Gut fürs Fachwissen, gut fürs Netzwerk und gut fürs leibliche Wohl: Dafür – und bestimmt für weitere Vorteile 😉 – sind die Praxis-Workshops bei Gebr. Otto in Fachkreisen bekannt und beliebt. Ebenfalls ein verlässliches Highlight im Programm ist ein Rundgang durch die Spinnerei in Balzheim.
Anfang Juli fand die jüngste Ausgabe im Schulungs-Center in Dietenheim statt. Das Thema: Recycling und der Green Deal.
Green Deal und alles, was dazu gehört
Referentin Nicole Hühn vom Institut für Textiltechnik in Augsburg, kurz ITA, tauchte gleich ins Thema ein, quasi per Kopfsprung: Seit rund sechs Jahren beschäftigt sich die Wissenschaftliche Mitarbeiterin am ITA mit dem Green Deal und den verschiedenen dazugehörigen EU-Gesetzgebungen. Ihrem Publikum gab sie einen Überblick über die aktuelle Gesetzeslage, die derzeit von „später“ und „weniger“ bestimmt wird.
Die mit dem Green Deal einhergehenden Pflichten machen Unternehmen zu schaffen; Andreas Merkel hatte eingangs auf Insolvenzen in der Branche hingewiesen. „Derzeit gibt es zwar eine Verschnaufpause, aber die sollten die Betriebe auch nutzen“, mahnte Hühn, denn: Das Ziel des Green Deal ist weiterhin ein klimaneutrales Europa bis 2050. Bis 2030, so das Zwischenziel, soll der Ausstoß von Treibhausgasen um 55 Prozent reduziert sein.
ESPR und EPR: für die Textilindustrie im Mittelpunkt
Für die Textilindustrie zentral sind die Ecodesign for Sustainable Products Regulation (ESPR) sowie die EPR, die erweiterte Herstellerverantwortung. Erstere verlangt, dass Produkte haltbar, reparierbar, wiederverwendbar und recyclingfähig sind und unter effizientem Einsatz von Material und Energie hergestellt wurden. Der digitale Produktpass, kurz DPP, ist das Mittel der Wahl, um die Daten entlang der Wertschöpfungskette zu erfassen und Transparenz bieten. Die wiederum ist nämlich nötig, um der EPR nachzukommen.

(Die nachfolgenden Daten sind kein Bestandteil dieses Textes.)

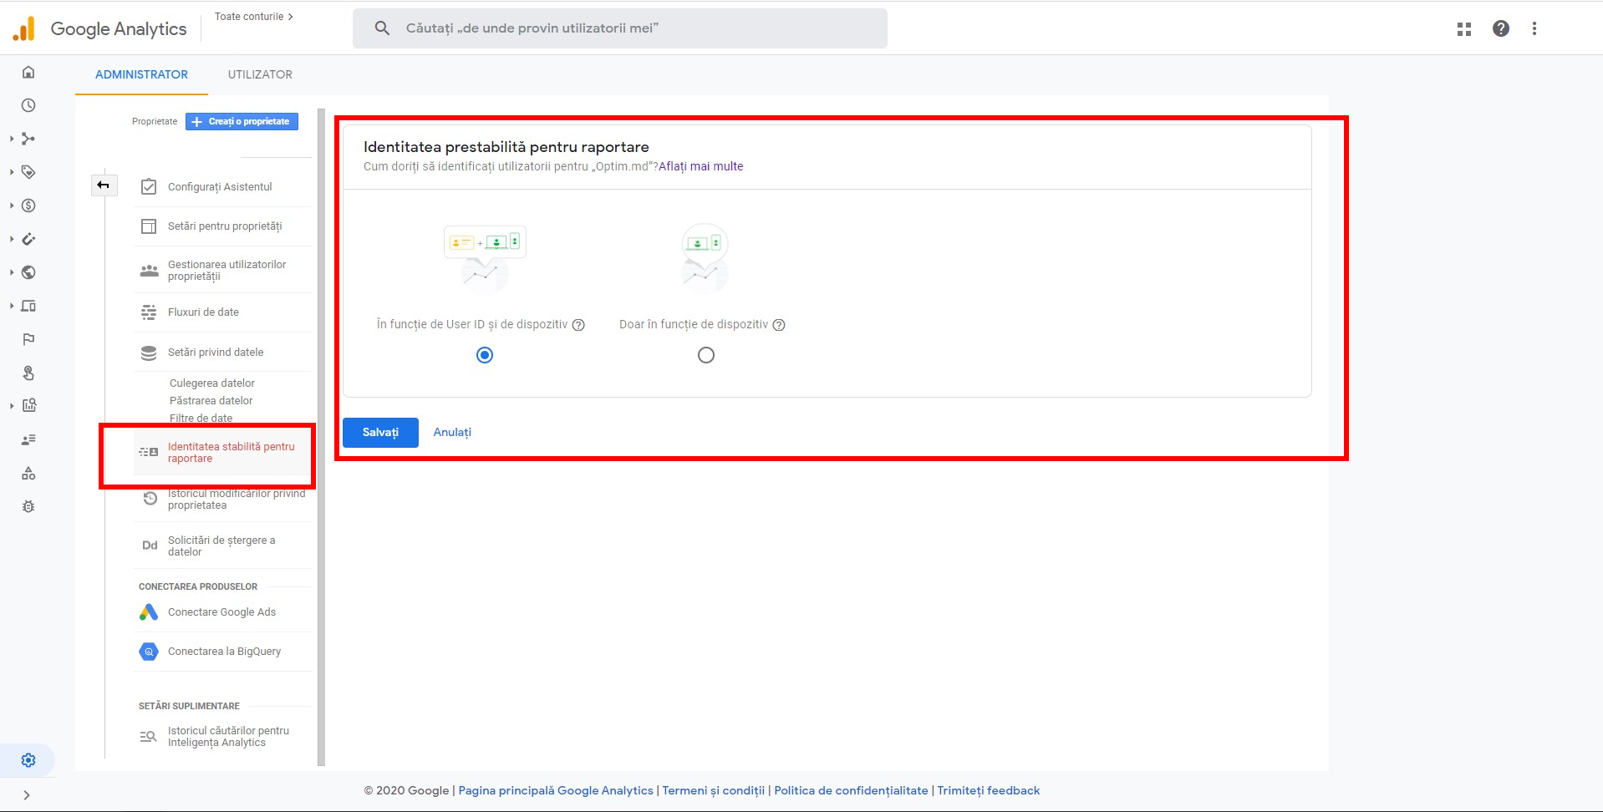Click the Analytics search field

click(619, 28)
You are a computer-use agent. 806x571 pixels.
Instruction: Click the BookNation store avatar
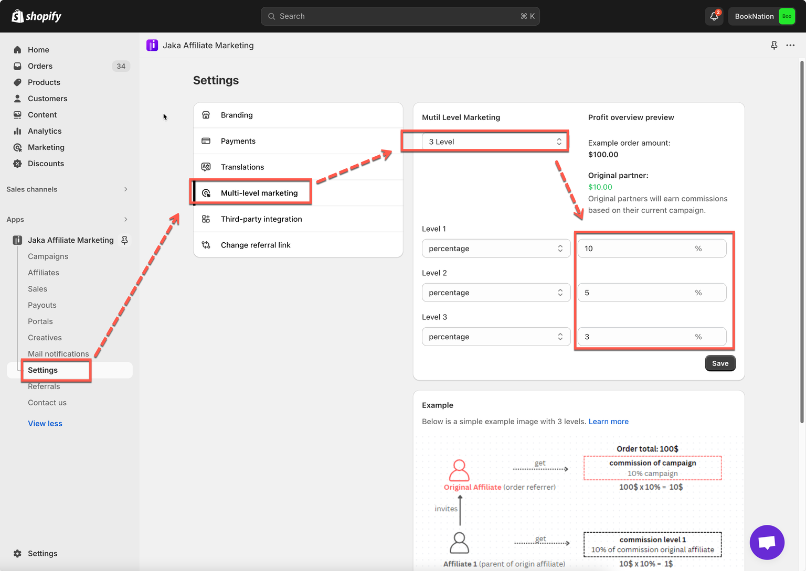tap(787, 16)
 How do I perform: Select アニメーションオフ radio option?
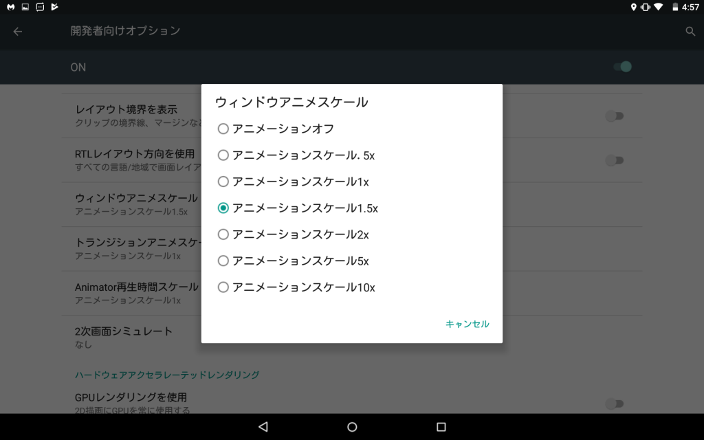point(223,129)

Garn aus pre-Consumer-Waste: recot² von Gebr. Otto
Nach der Mittagspause – Maultaschen mit Salat unter der Otto-Eiche im Werkshof – schloss sich Andreas Merkel mit seinem Vortrag zu recot² an. Unter dieser Marke stellt Gebr. Otto ein Garn aus 25 Prozent recycelter Baumwolle her.
Die Basis für das Recyclingmaterial sind Spulenreste und Webkanten. Pre-Consumer-Waste, wie es im Fachjargon heißt. Das ist ein wichtiger Parameter im Faser-Recycling. Andreas Merkel: „Ein Altkleidersammler hat Post-Consumer-Waste vorliegen, eine kunterbunte Mischung an Textilien, und damit keine Ahnung, welche Stoffe sich genau darin verstecken“. Bei Otto weiß man im Gegensatz dazu genau, was in den Prozessabgängen steckt. Zudem ist der Rohstoff sehr homogen.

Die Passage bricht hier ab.